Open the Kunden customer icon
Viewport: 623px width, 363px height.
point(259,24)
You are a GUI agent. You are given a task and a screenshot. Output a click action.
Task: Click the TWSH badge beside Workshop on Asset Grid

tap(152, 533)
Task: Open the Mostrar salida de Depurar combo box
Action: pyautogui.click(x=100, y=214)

──────────────────────────────

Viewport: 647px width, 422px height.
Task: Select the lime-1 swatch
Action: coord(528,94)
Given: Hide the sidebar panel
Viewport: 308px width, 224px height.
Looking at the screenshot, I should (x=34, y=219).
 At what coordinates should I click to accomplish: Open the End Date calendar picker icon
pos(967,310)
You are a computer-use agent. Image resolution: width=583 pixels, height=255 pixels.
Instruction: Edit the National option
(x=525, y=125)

──────────────────────────────

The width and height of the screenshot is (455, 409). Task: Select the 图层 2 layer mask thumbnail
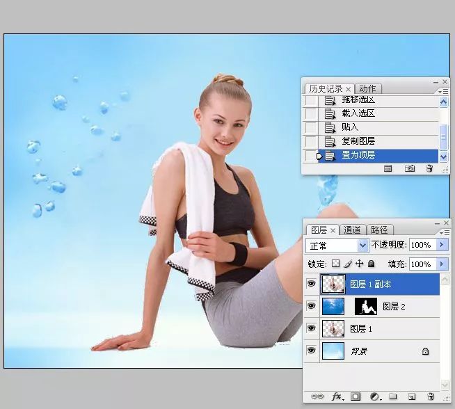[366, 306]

──────────────────────────────

DESCRIPTION OF THE TASK: From the data above, report how many lines hold the word "agent", answering with the number by itself.

RESULT FOR THIS EXERCISE: 2